Shark teeth provide paleontologists an unusual suite of advantages and drawbacks. Collectively, sharks' teeth are among the most abundant of vertebrate fossils. They are mineralogically stable and are often preserved under circumstances that do not ordinarily favor fossilization. The structure of shark tooth blades consists of a matrix of minerals (hydroxyapetite) embedded in a protein (collagen). The protein portion of shark teeth is most commonly replaced with phosphates, often preserving fine details useful for identification and tracing ancestry.
If a fossil tooth is well-preserved, it affords numerous characters that can be used to identify the species (or at least the basic taxonomic group, such as genus, family, or order) to which it belongs. But, just as glass may be worn smooth by wave and sand, fossil shark teeth may have taxonomically useful features (such as serrations or secondary cusplets) eroded away by geological activity. Another complication stems from the fact that, unlike glass, fossil shark teeth were once part of living creatures. From studies of modern sharks, we know that the teeth of a given species can vary with such factors as position in the jaw, growth stage, sex, reproductive state, geographic population, individual peculiarities, and malformities. It seems very likely that ancient sharks also displayed such dental variability.
No matter how well preserved, individual teeth cannot display the full range of variability in a given shark species. Very few collections of fossil shark teeth include a 'natural set' - that is, a relatively complete assemblage of teeth from a single individual.
Most fossil shark teeth are found as isolated specimens.

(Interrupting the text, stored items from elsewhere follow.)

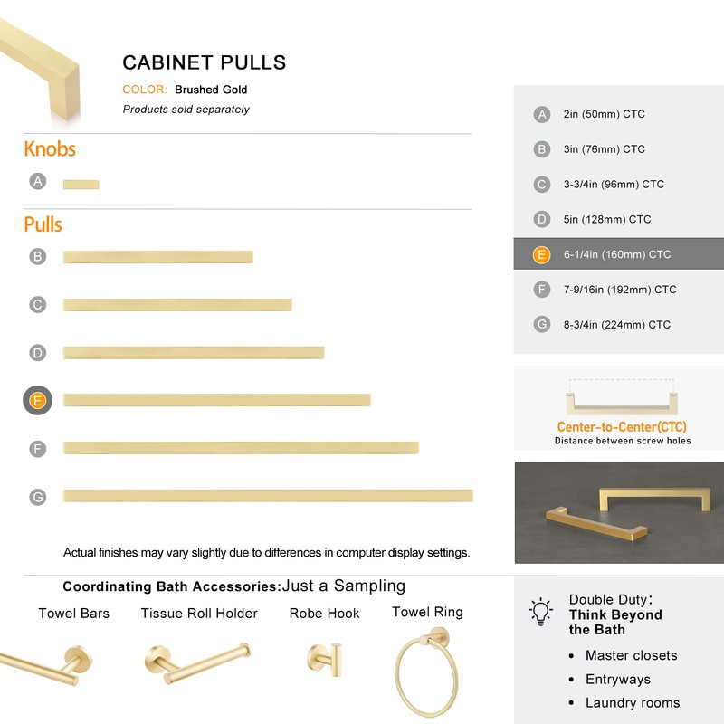
Task: Click the Center-to-Center(CTC) orange heading
Action: 622,426
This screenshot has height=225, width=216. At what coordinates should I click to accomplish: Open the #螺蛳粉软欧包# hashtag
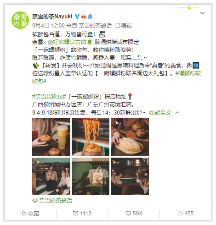pyautogui.click(x=116, y=77)

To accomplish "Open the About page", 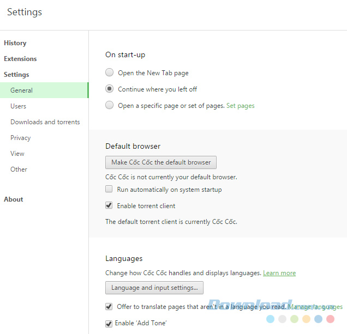I will click(x=14, y=199).
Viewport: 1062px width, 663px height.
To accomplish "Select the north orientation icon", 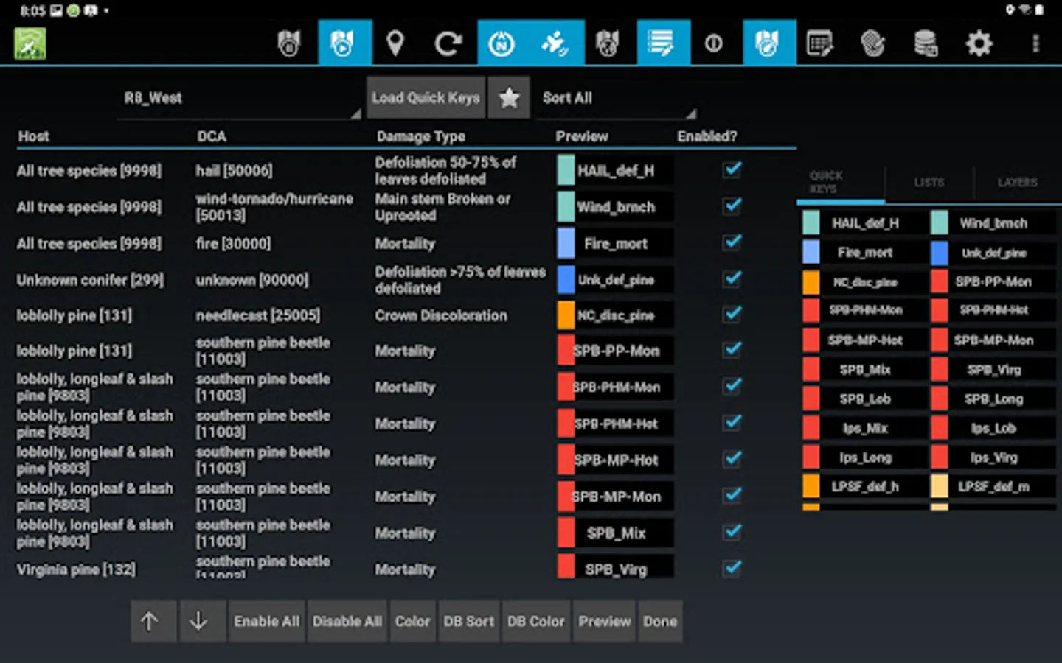I will [502, 43].

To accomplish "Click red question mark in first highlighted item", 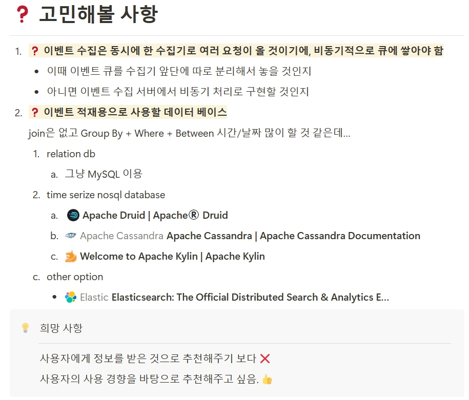I will (35, 51).
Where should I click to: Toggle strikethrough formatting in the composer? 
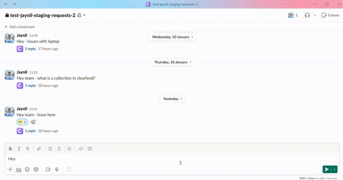pos(28,149)
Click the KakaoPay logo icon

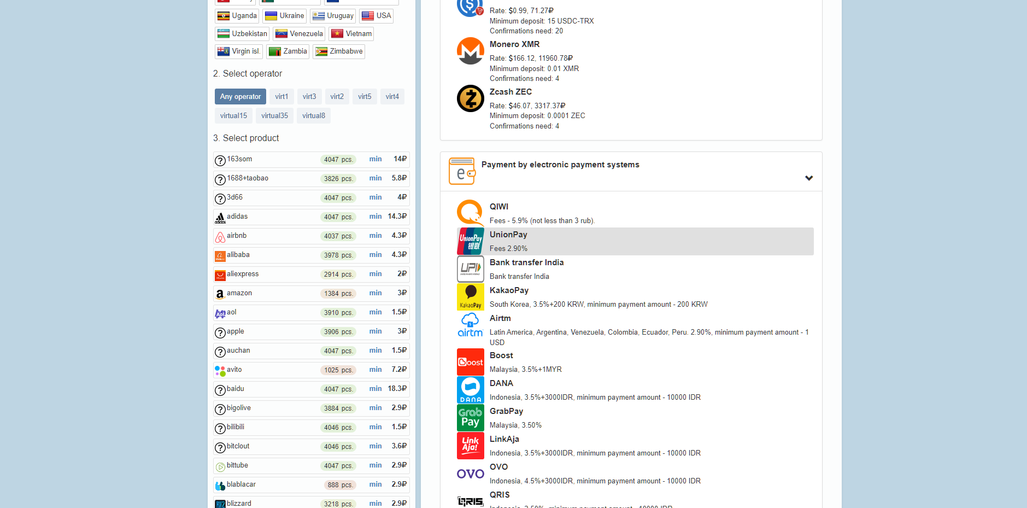point(470,297)
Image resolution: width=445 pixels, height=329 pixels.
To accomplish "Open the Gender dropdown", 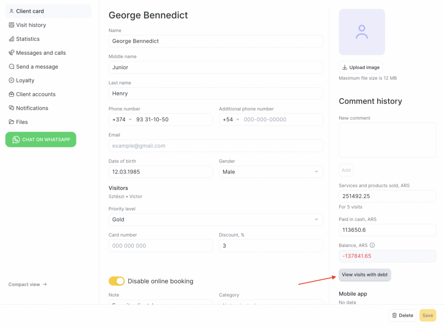I will [271, 172].
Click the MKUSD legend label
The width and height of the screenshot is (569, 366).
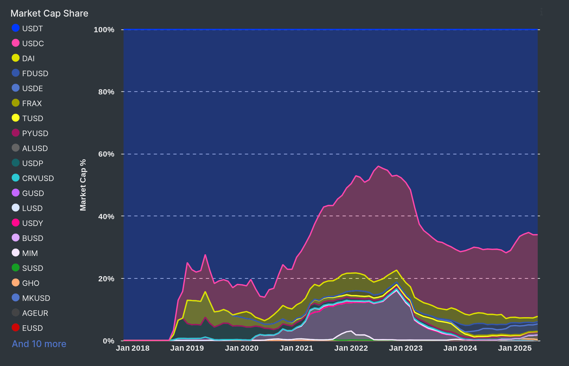(x=36, y=298)
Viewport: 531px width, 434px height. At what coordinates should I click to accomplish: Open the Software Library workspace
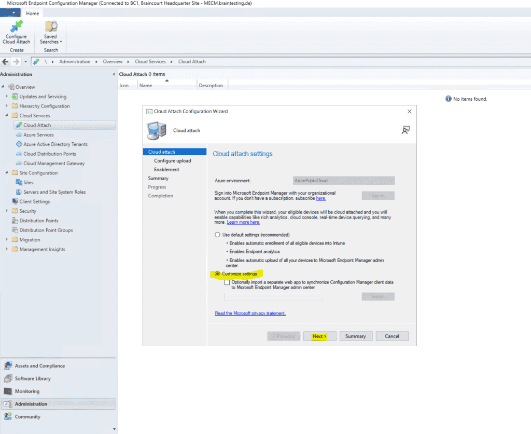tap(33, 378)
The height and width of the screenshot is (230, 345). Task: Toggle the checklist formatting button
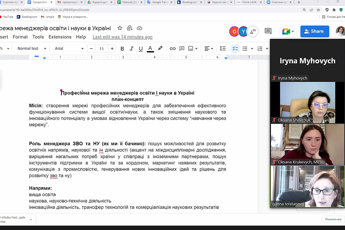tap(235, 49)
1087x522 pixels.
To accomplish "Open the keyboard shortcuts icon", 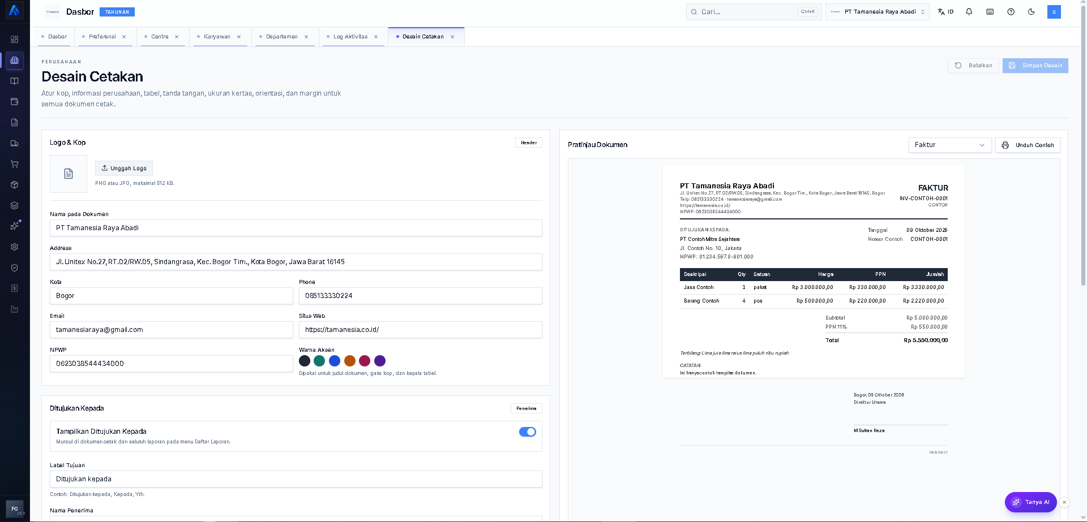I will coord(990,12).
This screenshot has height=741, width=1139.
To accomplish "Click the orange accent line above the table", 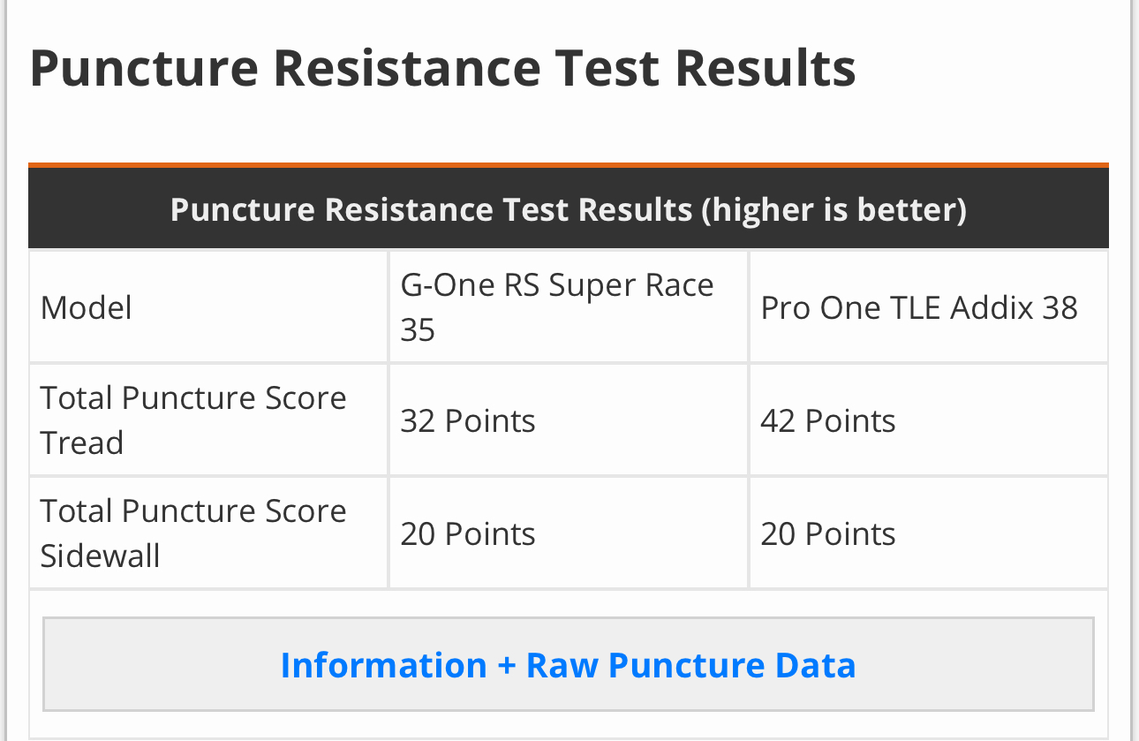I will pos(568,164).
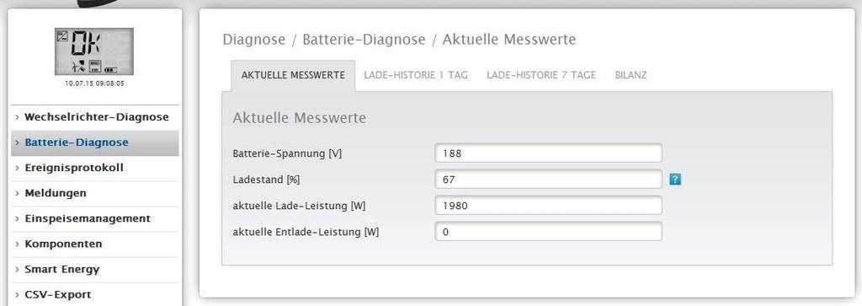The width and height of the screenshot is (862, 306).
Task: Expand the Ereignisprotokoll chevron
Action: coord(17,168)
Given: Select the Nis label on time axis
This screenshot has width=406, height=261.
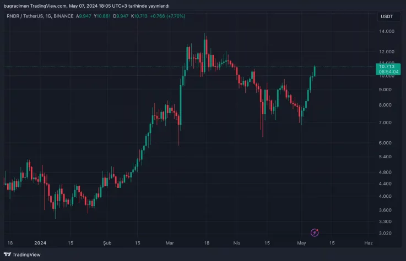Looking at the screenshot, I should [237, 242].
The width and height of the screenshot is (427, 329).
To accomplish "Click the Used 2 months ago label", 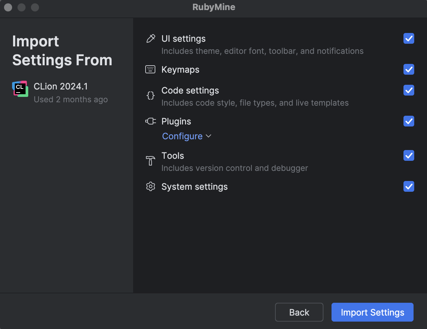I will [x=71, y=99].
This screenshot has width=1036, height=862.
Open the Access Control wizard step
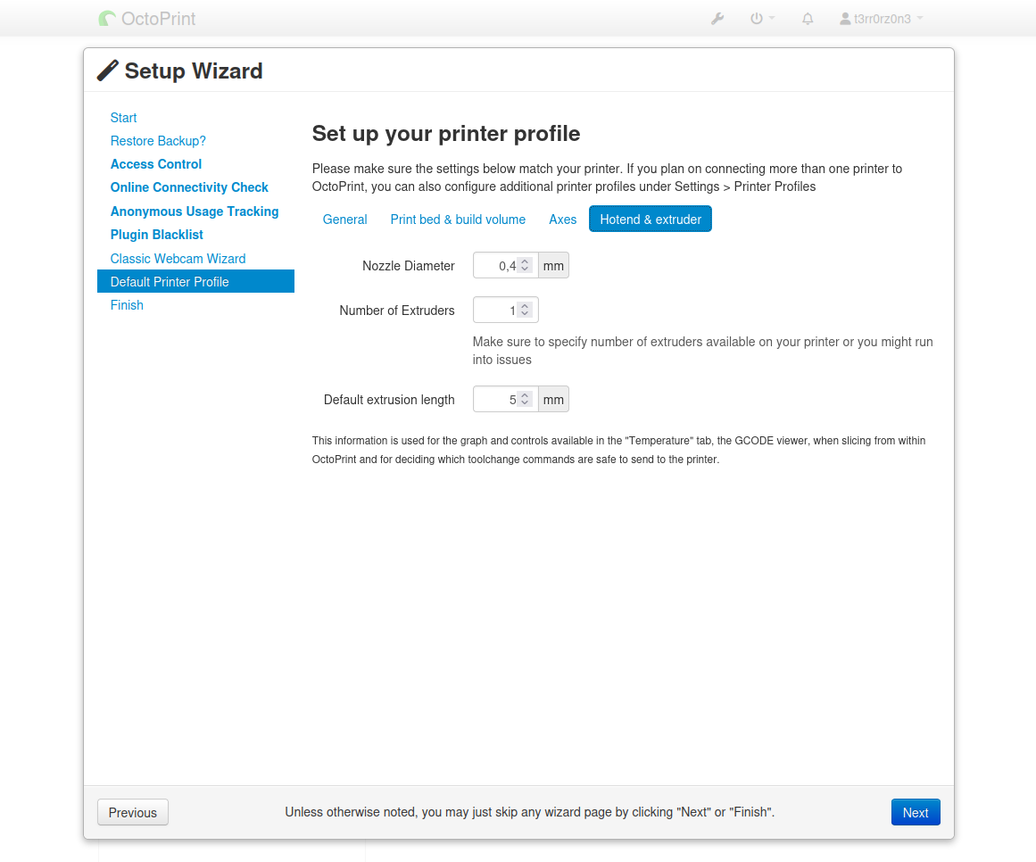tap(156, 164)
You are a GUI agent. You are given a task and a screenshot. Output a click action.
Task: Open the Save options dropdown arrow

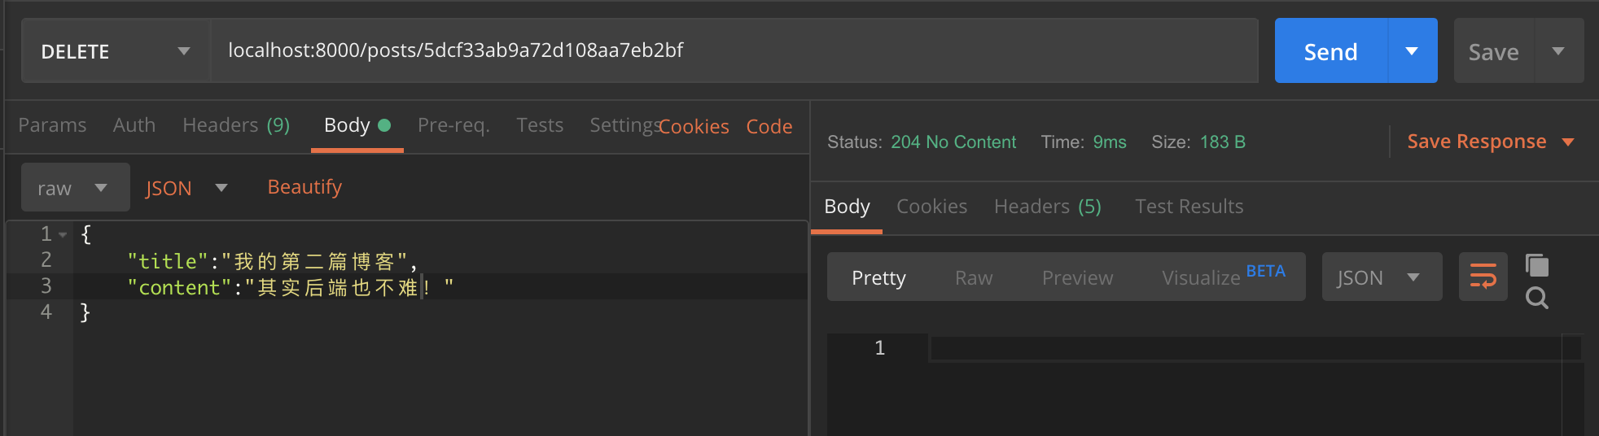(x=1558, y=51)
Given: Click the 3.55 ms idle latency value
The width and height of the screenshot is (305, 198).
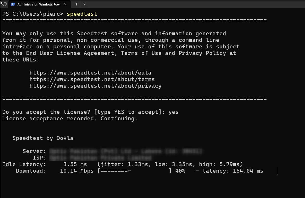Looking at the screenshot, I should [75, 164].
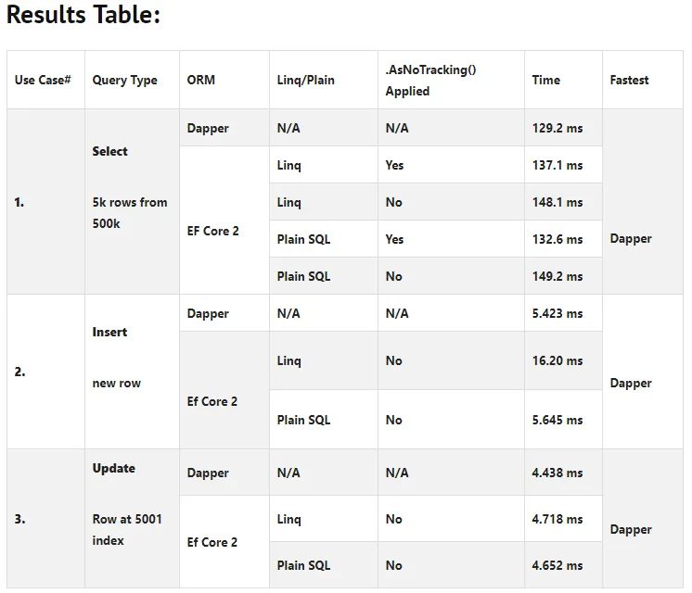
Task: Select the 137.1 ms time value
Action: pos(557,166)
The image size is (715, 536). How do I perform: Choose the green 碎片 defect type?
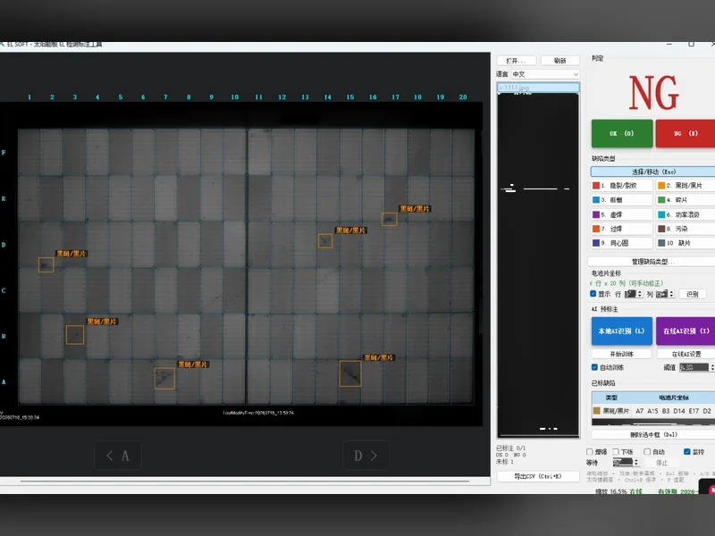tap(686, 199)
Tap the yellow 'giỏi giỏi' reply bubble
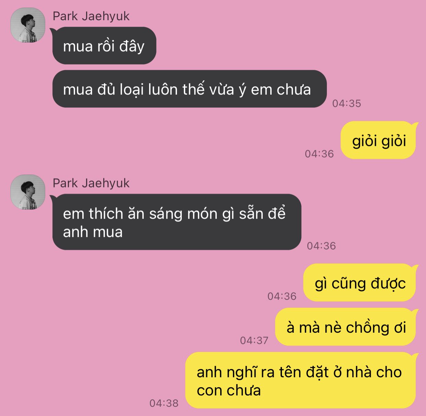The image size is (426, 416). pyautogui.click(x=379, y=140)
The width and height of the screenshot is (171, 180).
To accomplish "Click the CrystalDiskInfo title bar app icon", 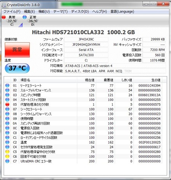I will 4,5.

From these, 'artificial sets' can be constructed, but the practice is a less-than-exact science, relying on subjective decisions based on many years' experience examining recent and fossil shark teeth.
Because the rate of evolutionary change in sharks is very slow and gradual, it can be frustratingly difficult to determine where one species stops and another begins. There is no evidence of punctuated equilibrium (sudden 'jumps' in form) in the shark fossil record. Without sharp discontinuities, boundaries between named species are often made rather arbitrarily along a continuum of variation. Thus distinctions among some fossil sharks may best be considered 'chronomorphs' (forms within an evolving lineage) rather than biologically discrete species.
Given all these difficulties, it is very much to the credit of paleontologists that we know as much about the fossil history of sharks as we do.